> SUPPLIED PASSAGE

::::

Legislation intended to remove homeowner’s worries about chancel repair liability may be having the opposite effect. Faced with the possibility of losing grants from sources such as English Heritage, it seems that churches across the country are now busy checking if local properties are subject to this arcane liability and asking the land registry to register notices against affected homes.
Homeowner’s receiving notices from the land registry are rightly upset and concerned as to what action they should take. If you don’t think this is very important, think again – in the case mentioned below the homeowners received a demand for over £95, 000, which had to be paid in the end. So if you receive such a notice, don’t take it out on your local vicar but contact your Conveyancing Solicitor straight away.
Conveyancing Solicitors had for years found that it was difficult to know if a property was affected by a potential liability to contribute to repair costs for their local church. Nothing needed to be registered at the land registry. The only way to find out for certain would have been to research back through ancient title deeds which had often been lost or destroyed.

::::

> DATA SECTION
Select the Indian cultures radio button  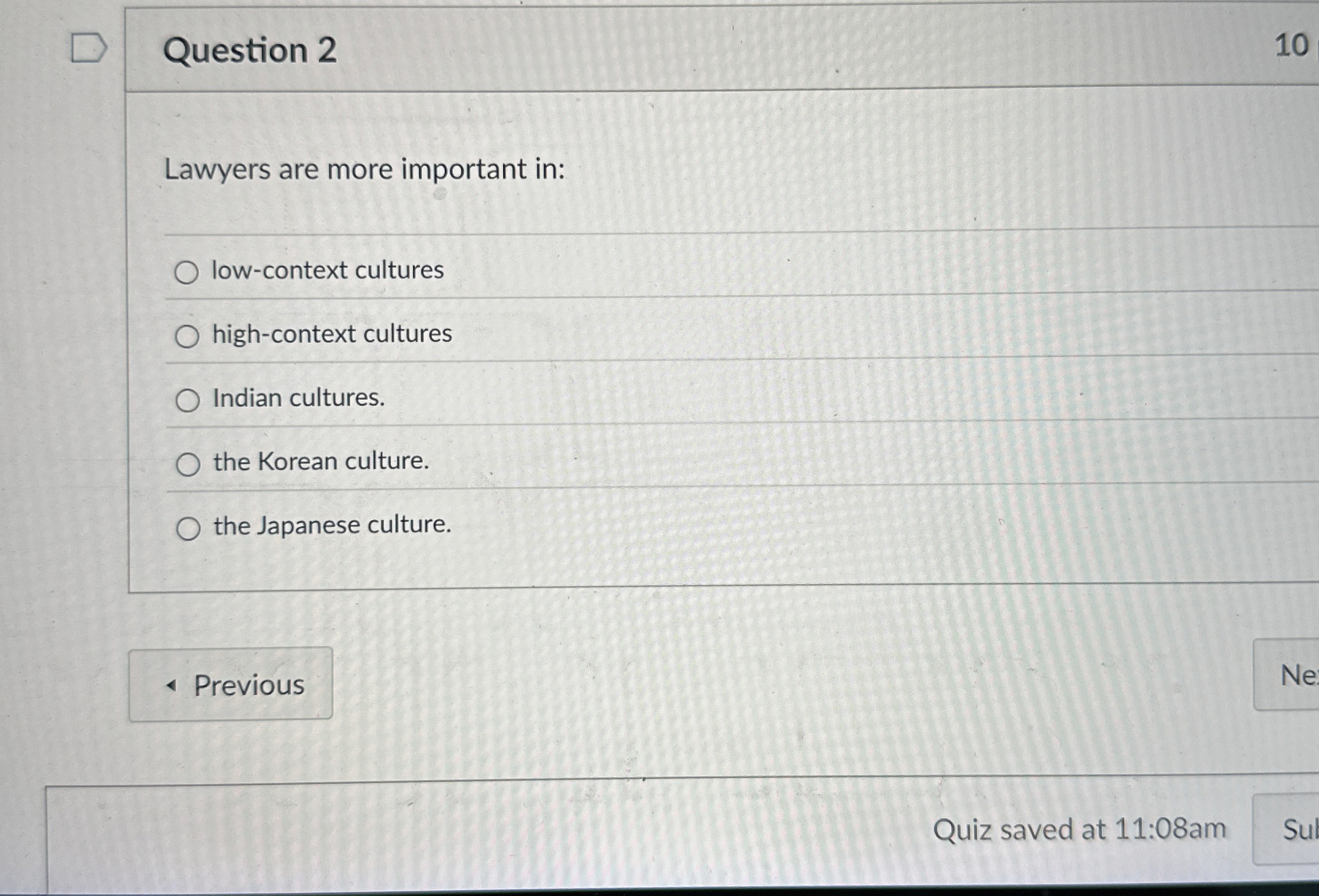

::::

> REQUESTS
(1) In the passage on chancel repair liability, whom should a homeowner contact straight away after receiving a notice?
(2) Transcribe everything in the passage on chancel repair liability from "Homeowner’s receiving notices" down to "Solicitor straight away.".
Answer using only the passage on chancel repair liability, not the listing.

> PROBLEM SOLUTIONS
(1) Their Conveyancing Solicitor.

(2)
Homeowner’s receiving notices from the land registry are rightly upset and concerned as to what action they should take. If you don’t think this is very important, think again – in the case mentioned below the homeowners received a demand for over £95, 000, which had to be paid in the end. So if you receive such a notice, don’t take it out on your local vicar but contact your Conveyancing Solicitor straight away.